* Extracted data entries
Content starts

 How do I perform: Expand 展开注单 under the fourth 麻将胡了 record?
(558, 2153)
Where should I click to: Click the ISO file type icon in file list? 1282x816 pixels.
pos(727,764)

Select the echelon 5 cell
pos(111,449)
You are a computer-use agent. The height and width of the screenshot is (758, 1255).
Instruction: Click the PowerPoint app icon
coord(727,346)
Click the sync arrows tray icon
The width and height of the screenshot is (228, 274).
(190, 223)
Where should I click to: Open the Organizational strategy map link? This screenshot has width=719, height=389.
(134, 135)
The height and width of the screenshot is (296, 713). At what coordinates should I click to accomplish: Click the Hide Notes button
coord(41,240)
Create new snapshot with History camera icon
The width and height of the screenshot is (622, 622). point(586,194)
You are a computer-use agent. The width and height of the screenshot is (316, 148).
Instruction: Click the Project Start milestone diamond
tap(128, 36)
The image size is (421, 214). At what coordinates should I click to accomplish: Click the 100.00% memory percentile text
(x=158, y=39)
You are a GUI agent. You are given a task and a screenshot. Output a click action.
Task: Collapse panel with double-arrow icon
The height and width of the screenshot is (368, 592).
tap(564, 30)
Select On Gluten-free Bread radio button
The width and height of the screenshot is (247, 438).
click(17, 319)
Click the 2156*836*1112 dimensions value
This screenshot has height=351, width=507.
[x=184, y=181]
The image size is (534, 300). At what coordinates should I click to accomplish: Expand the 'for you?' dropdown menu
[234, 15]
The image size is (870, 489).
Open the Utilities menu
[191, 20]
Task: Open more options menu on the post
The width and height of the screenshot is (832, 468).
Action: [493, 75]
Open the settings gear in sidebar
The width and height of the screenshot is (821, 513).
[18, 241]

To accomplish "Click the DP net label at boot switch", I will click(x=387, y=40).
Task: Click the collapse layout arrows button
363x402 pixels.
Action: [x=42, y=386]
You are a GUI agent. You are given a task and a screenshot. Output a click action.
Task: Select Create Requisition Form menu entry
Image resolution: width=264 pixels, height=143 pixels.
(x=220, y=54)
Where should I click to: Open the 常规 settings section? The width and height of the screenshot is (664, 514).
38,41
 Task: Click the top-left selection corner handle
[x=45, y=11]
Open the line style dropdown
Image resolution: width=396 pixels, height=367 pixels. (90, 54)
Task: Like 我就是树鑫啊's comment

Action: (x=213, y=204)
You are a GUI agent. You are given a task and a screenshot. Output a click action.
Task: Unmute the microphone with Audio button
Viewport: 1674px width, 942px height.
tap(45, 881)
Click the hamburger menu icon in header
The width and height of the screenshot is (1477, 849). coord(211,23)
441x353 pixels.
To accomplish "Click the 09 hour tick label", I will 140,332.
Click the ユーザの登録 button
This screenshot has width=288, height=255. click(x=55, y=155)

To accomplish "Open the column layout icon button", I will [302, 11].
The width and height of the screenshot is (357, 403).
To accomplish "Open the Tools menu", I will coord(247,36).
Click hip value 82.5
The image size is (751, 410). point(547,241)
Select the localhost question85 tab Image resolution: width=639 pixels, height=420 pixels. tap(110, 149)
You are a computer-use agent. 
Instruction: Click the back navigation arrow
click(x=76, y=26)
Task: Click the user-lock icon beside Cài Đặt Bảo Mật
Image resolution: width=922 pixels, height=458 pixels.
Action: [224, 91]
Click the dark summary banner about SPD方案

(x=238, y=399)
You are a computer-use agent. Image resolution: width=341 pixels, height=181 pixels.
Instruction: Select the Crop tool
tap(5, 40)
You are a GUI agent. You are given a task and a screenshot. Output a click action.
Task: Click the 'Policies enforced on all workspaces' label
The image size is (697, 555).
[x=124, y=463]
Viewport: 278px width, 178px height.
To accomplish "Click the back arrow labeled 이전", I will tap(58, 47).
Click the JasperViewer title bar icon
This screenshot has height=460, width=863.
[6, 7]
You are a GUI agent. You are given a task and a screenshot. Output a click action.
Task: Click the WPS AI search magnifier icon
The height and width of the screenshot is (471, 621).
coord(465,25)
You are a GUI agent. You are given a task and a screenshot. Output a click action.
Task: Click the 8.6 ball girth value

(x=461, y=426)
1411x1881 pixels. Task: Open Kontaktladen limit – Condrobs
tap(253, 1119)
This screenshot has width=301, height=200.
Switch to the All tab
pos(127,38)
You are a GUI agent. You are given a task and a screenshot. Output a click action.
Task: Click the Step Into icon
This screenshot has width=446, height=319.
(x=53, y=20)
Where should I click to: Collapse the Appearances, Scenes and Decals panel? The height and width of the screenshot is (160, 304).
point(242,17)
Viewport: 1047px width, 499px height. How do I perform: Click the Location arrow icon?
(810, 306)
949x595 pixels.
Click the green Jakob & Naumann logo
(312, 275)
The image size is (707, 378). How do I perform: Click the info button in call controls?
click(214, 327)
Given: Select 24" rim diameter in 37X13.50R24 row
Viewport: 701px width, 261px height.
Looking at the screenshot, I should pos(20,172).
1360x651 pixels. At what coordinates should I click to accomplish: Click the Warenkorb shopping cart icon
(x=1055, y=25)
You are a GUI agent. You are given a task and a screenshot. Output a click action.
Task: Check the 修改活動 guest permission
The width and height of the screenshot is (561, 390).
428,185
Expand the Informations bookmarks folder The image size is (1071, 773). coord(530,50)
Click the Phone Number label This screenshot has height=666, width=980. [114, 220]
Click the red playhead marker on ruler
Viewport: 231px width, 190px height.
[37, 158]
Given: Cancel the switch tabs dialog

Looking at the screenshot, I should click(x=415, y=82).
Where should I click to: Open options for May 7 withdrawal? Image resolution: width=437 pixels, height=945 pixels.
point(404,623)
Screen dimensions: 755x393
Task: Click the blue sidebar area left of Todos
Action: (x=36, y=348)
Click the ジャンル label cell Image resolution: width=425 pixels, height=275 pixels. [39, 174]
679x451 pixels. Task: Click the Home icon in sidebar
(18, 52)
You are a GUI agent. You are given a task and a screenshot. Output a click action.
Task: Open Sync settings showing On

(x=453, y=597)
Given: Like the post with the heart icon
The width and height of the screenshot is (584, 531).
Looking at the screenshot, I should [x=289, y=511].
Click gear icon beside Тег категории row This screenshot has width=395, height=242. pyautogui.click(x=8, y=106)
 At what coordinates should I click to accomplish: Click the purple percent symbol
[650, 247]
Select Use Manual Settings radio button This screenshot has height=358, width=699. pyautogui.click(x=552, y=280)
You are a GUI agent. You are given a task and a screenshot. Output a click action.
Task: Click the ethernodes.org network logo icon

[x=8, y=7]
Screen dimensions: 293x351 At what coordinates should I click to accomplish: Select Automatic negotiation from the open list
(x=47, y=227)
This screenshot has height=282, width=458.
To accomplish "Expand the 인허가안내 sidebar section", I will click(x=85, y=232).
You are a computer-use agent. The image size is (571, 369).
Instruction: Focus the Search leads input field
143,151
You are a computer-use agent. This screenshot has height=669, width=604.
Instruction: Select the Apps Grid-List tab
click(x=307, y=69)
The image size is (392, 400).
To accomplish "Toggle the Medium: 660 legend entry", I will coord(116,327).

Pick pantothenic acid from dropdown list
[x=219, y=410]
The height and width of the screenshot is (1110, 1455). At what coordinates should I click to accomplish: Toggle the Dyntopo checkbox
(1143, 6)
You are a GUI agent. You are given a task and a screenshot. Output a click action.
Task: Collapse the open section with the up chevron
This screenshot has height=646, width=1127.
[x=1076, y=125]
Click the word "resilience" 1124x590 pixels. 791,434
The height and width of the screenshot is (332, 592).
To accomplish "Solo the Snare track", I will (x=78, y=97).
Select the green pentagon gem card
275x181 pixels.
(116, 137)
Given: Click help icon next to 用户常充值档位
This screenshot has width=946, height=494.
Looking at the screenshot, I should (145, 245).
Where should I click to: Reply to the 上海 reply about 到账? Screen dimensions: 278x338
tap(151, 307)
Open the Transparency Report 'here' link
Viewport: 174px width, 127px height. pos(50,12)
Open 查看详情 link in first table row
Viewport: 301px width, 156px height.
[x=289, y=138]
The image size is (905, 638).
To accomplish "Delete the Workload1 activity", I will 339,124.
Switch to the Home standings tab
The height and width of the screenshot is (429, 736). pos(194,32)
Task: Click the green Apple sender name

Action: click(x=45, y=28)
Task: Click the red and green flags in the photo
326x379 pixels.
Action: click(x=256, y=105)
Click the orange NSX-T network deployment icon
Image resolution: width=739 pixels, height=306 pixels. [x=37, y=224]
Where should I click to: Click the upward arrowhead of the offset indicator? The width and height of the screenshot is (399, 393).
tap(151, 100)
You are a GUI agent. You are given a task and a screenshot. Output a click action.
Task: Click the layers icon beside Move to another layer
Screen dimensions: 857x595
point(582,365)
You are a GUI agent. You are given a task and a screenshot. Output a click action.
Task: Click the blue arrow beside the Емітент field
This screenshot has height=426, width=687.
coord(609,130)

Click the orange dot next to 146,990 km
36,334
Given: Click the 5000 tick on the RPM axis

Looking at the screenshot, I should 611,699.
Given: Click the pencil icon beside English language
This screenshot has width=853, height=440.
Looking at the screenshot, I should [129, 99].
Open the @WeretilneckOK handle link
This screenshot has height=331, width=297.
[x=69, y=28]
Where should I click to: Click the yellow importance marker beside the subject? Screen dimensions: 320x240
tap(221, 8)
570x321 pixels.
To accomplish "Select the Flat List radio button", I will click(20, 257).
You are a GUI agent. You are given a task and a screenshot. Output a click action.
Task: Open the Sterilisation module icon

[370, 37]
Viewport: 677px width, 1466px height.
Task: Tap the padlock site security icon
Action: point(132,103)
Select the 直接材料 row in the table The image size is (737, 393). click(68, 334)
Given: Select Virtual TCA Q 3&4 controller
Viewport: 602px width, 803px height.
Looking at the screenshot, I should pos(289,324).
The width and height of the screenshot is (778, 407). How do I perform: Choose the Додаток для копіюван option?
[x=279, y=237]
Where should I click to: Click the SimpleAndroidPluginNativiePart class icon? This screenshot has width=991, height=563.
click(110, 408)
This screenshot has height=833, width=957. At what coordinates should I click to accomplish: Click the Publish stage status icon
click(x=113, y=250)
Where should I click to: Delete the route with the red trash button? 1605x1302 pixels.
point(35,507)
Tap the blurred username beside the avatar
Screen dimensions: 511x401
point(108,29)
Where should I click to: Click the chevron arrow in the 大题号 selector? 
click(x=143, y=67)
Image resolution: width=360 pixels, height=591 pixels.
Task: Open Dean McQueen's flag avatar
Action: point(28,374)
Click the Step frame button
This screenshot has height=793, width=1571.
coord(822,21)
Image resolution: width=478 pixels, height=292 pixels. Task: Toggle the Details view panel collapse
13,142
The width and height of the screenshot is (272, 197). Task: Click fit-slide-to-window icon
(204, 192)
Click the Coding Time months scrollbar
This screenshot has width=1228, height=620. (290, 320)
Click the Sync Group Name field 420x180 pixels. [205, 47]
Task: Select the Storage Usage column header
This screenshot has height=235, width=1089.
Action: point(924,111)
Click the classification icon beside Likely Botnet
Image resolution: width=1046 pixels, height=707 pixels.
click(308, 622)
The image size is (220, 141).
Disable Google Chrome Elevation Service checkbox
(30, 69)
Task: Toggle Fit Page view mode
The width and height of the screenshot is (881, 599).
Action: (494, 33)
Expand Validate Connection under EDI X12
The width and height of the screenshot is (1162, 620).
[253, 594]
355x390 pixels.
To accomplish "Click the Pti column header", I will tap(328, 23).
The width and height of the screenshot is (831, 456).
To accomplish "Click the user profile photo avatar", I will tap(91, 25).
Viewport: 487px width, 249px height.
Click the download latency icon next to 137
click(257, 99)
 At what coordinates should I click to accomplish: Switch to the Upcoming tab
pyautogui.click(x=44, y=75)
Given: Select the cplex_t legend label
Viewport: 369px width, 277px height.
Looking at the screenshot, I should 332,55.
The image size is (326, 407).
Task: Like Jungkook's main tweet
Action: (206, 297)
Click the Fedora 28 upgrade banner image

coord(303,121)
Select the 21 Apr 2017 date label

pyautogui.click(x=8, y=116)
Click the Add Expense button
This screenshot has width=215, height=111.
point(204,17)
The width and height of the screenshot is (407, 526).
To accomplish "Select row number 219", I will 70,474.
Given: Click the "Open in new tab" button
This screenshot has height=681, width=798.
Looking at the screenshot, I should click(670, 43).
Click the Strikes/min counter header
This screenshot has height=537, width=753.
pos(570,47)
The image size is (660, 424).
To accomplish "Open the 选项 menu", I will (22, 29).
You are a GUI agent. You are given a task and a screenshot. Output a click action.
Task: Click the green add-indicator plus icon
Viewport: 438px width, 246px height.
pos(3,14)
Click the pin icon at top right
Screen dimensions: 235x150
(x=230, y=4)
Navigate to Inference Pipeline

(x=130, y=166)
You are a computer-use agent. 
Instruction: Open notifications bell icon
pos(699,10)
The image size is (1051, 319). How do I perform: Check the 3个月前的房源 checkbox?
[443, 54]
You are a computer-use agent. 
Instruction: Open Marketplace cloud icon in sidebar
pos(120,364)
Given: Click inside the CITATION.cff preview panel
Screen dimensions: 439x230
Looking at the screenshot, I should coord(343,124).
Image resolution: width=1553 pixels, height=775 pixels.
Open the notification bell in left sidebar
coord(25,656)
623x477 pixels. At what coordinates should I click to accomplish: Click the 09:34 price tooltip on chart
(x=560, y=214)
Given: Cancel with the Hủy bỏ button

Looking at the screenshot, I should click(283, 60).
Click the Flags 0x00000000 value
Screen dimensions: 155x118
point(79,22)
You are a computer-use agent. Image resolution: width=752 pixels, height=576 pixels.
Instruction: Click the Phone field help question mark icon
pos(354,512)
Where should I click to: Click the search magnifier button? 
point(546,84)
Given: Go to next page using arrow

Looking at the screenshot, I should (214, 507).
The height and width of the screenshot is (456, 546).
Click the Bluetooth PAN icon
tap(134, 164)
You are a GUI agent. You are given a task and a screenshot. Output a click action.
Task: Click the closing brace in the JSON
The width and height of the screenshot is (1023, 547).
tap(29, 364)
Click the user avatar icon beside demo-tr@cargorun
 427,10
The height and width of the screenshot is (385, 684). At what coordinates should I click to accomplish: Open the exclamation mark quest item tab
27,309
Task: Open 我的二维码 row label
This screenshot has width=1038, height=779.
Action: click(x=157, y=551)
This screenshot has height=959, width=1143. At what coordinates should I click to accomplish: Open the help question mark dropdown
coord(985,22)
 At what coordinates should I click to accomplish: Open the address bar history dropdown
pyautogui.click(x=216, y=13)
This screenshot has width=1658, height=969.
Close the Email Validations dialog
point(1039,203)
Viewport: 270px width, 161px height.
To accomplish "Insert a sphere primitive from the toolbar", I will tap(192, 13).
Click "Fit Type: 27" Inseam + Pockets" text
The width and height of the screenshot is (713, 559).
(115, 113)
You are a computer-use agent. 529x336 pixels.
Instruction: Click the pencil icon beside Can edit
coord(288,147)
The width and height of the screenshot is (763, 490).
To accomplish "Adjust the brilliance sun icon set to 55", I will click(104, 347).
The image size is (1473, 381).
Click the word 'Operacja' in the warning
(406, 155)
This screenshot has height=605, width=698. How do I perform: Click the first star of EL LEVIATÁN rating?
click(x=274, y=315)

Content ends

* PROBLEM TO WORK ON
Retype, exactly and in full, the lines above from the one containing "Task: Like 我就是树鑫啊's comment" through the one containing "Click the JasperViewer title bar icon".

* PROBLEM SOLUTION
Task: Like 我就是树鑫啊's comment

Action: (x=213, y=204)
You are a GUI agent. You are given a task and a screenshot. Output a click action.
Task: Unmute the microphone with Audio button
Viewport: 1674px width, 942px height.
tap(45, 881)
Click the hamburger menu icon in header
The width and height of the screenshot is (1477, 849). coord(211,23)
441x353 pixels.
To accomplish "Click the 09 hour tick label", I will 140,332.
Click the ユーザの登録 button
This screenshot has width=288, height=255. click(x=55, y=155)

To accomplish "Open the column layout icon button", I will [302, 11].
The width and height of the screenshot is (357, 403).
To accomplish "Open the Tools menu", I will coord(247,36).
Click hip value 82.5
The image size is (751, 410). point(547,241)
Select the localhost question85 tab Image resolution: width=639 pixels, height=420 pixels. tap(110, 149)
You are a computer-use agent. 
Instruction: Click the back navigation arrow
click(x=76, y=26)
Task: Click the user-lock icon beside Cài Đặt Bảo Mật
Image resolution: width=922 pixels, height=458 pixels.
Action: [224, 91]
Click the dark summary banner about SPD方案

(x=238, y=399)
You are a computer-use agent. Image resolution: width=341 pixels, height=181 pixels.
Instruction: Select the Crop tool
tap(5, 40)
You are a GUI agent. You are given a task and a screenshot. Output a click action.
Task: Click the 'Policies enforced on all workspaces' label
The image size is (697, 555).
[x=124, y=463]
Viewport: 278px width, 178px height.
To accomplish "Click the back arrow labeled 이전", I will tap(58, 47).
Click the JasperViewer title bar icon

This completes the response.